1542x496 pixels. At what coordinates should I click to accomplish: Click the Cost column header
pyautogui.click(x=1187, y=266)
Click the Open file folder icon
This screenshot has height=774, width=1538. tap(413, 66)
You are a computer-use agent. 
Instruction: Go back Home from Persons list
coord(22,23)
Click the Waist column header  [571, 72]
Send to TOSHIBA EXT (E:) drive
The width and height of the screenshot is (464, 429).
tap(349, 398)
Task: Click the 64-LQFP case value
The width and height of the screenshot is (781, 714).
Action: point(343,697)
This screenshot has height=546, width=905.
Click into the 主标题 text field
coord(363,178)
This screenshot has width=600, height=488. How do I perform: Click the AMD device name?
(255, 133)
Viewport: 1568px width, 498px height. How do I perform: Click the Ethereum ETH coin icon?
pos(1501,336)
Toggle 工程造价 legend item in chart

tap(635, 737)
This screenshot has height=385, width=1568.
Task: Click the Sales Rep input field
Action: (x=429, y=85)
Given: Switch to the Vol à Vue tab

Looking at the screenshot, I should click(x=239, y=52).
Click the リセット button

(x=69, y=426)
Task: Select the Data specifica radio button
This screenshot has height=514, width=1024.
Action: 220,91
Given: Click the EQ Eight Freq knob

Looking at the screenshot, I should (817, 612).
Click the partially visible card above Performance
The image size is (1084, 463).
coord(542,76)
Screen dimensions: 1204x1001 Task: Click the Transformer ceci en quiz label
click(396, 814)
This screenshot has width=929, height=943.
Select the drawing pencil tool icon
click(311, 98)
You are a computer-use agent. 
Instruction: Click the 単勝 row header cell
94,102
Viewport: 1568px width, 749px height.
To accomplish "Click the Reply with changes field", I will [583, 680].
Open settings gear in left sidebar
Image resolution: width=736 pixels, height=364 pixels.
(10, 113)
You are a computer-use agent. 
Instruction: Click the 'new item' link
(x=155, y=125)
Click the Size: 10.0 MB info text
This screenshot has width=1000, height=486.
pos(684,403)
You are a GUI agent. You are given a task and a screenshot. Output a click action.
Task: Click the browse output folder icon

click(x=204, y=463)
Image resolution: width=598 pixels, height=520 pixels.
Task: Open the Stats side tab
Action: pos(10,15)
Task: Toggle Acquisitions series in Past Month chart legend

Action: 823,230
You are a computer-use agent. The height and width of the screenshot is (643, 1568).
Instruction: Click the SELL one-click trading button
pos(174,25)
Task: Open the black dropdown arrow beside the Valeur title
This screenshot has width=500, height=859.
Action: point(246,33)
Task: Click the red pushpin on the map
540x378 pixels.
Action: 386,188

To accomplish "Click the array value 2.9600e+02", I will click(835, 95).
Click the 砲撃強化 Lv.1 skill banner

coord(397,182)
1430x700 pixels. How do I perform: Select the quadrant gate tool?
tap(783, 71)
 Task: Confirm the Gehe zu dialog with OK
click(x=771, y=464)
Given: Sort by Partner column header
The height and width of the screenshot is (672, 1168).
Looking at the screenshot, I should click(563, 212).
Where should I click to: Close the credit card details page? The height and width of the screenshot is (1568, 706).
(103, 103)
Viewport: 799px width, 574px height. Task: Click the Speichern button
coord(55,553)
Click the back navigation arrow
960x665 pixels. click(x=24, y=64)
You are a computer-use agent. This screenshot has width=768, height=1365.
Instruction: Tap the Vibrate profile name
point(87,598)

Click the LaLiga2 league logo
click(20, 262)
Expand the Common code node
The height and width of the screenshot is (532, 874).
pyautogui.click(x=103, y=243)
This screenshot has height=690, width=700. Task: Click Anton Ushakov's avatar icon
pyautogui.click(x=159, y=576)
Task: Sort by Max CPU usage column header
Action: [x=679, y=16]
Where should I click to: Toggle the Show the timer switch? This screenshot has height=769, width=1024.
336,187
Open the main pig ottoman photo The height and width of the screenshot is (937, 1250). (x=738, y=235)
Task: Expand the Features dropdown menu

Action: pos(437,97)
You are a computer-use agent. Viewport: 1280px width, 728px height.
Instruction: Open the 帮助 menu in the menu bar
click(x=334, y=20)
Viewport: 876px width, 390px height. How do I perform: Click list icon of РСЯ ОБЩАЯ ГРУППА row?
- - - - - - -
| BRIEF |
Copy exactly the line that contains "Instruction: Open the 帮助 menu in the menu bar" and every line after it through the end of the entries, with nothing added.

| ANSWER AREA |
Instruction: Open the 帮助 menu in the menu bar
click(x=334, y=20)
Viewport: 876px width, 390px height. How do I perform: Click list icon of РСЯ ОБЩАЯ ГРУППА row?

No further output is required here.